**ページ本文**

今なお被災し苦労されている方がいらっしゃる。亡くなられた方も、その悲しみに打ちひしがれている方もいる。

大きな傷跡を残した。

それでも人々はこの地で暮らしを続け、いつもの日常が戻りつつある。

そして今夜も、見上げれば星たちがぽつりぽつりと輝き、震災前と変わらぬ美しい月が静かに浮かぶ。古より変わることのない空がそこにはある。

ふと思うのだ。
遥か太古の時代、この広大な北の大地は、うっそうと茂る森や、滔々と流れる河、そして人の立ち入りなど決して許さぬ険しい山々に覆われていたのだと。そしてそこにも今夜、見上げる空と変わらぬ月が出ていたのだろう。

昨日ニュースやワイドショーで、盛んにある話題が取り上げられていた。ZOZOTOWNの前澤さんが月へ行くという。
今こうして見上げている月へ…

震災があった地の空に浮かぶ月。

**リスト**
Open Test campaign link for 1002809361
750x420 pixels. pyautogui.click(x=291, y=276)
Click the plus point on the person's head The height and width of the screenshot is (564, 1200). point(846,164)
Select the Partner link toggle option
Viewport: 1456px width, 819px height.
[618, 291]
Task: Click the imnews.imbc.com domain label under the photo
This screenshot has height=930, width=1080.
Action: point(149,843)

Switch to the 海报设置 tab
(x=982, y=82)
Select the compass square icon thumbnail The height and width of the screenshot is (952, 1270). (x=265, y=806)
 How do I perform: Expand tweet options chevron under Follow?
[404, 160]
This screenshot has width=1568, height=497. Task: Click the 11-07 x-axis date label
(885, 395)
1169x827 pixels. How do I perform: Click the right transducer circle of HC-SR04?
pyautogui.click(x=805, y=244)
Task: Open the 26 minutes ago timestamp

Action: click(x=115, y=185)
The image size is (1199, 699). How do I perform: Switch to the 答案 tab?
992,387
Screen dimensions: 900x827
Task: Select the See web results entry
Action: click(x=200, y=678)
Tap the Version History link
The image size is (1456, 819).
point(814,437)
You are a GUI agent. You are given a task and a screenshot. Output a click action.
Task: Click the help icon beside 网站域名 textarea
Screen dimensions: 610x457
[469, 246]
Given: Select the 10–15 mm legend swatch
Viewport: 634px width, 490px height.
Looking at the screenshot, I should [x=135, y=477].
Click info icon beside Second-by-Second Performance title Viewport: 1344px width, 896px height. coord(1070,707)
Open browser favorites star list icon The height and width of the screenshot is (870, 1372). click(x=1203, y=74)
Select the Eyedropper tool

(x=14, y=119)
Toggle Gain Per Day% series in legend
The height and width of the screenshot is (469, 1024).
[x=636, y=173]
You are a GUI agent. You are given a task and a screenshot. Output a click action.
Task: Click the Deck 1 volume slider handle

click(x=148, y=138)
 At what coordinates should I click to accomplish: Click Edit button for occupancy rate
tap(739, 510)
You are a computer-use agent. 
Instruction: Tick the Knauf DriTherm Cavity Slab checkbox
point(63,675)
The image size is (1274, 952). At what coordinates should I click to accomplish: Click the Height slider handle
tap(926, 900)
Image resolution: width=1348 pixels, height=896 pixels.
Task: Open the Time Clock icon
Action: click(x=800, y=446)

**実施事項**
**A)** ページ本文のうち、「それでも人々はこの地で暮らしを続け、いつもの日常が戻りつつある。」から「わらぬ月が出ていたのだろう。」までを、両端の語句も含めて一字一句違えずに書き写してください。
**B)** リストの中で「The image size is (1199, 699).」を含む行から「Click info icon」を含む行まで（両端の行を含む）を、一字一句変えずにそのまま繰り返してください。この範囲の行だけを出力してください。

**演習の解答**
**A)**
それでも人々はこの地で暮らしを続け、いつもの日常が戻りつつある。

そして今夜も、見上げれば星たちがぽつりぽつりと輝き、震災前と変わらぬ美しい月が静かに浮かぶ。古より変わることのない空がそこにはある。

ふと思うのだ。
遥か太古の時代、この広大な北の大地は、うっそうと茂る森や、滔々と流れる河、そして人の立ち入りなど決して許さぬ険しい山々に覆われていたのだと。そしてそこにも今夜、見上げる空と変わらぬ月が出ていたのだろう。

**B)**
The image size is (1199, 699). How do I perform: Switch to the 答案 tab?
992,387
Screen dimensions: 900x827
Task: Select the See web results entry
Action: click(x=200, y=678)
Tap the Version History link
The image size is (1456, 819).
point(814,437)
You are a GUI agent. You are given a task and a screenshot. Output a click action.
Task: Click the help icon beside 网站域名 textarea
Screen dimensions: 610x457
[469, 246]
Given: Select the 10–15 mm legend swatch
Viewport: 634px width, 490px height.
Looking at the screenshot, I should [x=135, y=477].
Click info icon beside Second-by-Second Performance title Viewport: 1344px width, 896px height. coord(1070,707)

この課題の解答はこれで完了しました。